Les États-Unis ont accusé les talibans de ne pas respecter leurs engagements internationaux en matière de lutte contre le terrorisme lors d’une réunion du Conseil de sécurité des Nations unies.
Jeffrey Bartos, représentant américain à cette session, a affirmé que les autorités talibanes n’avaient pas honoré plusieurs obligations liées à la sécurité internationale. Selon lui, la détention de citoyens américains, l’hébergement présumé de groupes terroristes et l’absence de progrès suffisants dans la lutte contre le terrorisme demeurent des sujets de préoccupation majeurs.
Le responsable américain a également souligné que toute avancée vers une normalisation des relations avec les talibans dépendrait d’un changement de comportement de leur part ainsi que de progrès tangibles dans le cadre du processus de Doha.
« La communauté internationale ne peut poursuivre la normalisation sans engagements vérifiables et changements concrets », a-t-il déclaré en substance devant le Conseil de sécurité.
Ces déclarations interviennent alors que la reconnaissance internationale des talibans et la nature des relations diplomatiques avec leur gouvernement restent parmi les sujets les plus controversés concernant l’Afghanistan.
Les talibans ont, à plusieurs reprises, rejeté les accusations de soutien à des organisations terroristes. Ils affirment qu’ils ne permettront à aucun groupe d’utiliser le territoire afghan pour menacer d’autres pays.
Toutefois, les États-Unis et plusieurs pays occidentaux continuent d’exprimer leurs inquiétudes concernant la présence de groupes armés en Afghanistan et le respect des engagements sécuritaires pris par les autorités de facto.
Au moment de la publication de cette information, les talibans n’avaient pas réagi officiellement aux déclarations du représentant américain.

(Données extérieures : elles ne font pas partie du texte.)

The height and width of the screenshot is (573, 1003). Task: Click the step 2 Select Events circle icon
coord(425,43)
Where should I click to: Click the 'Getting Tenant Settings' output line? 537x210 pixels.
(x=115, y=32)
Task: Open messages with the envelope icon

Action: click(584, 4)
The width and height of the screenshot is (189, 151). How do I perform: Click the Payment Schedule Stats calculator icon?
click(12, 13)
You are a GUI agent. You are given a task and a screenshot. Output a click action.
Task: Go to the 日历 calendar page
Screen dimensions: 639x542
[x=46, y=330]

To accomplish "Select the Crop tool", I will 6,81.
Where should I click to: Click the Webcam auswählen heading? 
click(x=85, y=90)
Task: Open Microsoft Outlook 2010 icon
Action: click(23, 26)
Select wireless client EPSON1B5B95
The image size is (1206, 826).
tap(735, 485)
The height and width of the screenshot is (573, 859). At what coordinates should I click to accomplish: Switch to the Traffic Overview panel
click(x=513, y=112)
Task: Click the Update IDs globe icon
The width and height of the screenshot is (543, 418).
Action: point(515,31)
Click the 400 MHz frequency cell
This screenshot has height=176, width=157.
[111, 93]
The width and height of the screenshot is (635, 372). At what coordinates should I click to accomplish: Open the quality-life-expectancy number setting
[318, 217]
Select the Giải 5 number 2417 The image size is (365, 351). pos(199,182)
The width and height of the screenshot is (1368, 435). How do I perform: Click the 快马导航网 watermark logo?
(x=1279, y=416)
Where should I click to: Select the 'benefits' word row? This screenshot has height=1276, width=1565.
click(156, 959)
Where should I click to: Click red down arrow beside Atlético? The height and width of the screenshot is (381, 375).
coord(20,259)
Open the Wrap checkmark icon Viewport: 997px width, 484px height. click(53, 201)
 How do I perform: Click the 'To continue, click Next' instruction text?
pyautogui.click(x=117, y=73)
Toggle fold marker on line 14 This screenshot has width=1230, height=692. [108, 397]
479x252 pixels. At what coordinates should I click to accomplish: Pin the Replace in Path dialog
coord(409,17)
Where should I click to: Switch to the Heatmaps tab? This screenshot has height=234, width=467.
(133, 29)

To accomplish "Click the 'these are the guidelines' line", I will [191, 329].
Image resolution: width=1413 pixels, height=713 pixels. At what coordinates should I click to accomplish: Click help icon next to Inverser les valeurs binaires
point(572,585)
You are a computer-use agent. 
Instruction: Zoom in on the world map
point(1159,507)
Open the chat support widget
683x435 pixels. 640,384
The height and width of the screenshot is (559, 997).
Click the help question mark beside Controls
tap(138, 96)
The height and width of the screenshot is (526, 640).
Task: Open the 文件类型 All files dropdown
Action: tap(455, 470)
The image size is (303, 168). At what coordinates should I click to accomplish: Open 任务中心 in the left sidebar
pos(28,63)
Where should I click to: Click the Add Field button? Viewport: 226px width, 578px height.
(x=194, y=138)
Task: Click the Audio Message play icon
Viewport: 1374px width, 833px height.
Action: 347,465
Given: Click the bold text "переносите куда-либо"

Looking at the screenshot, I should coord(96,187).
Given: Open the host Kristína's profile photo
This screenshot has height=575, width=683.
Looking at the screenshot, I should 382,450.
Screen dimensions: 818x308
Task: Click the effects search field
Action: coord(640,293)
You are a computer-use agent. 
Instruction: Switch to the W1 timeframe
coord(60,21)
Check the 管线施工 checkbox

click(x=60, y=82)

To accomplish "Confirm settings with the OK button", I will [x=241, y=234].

Au-delà du débat diplomatique, cette prise de position montre que la lutte contre le terrorisme demeure l’un des principaux obstacles à une reconnaissance internationale plus large des talibans. Malgré une intensification des contacts diplomatiques avec plusieurs pays, les exigences liées à la sécurité, aux droits humains et aux engagements internationaux continuent de peser lourdement sur l’avenir des relations entre Kaboul et la communauté internationale.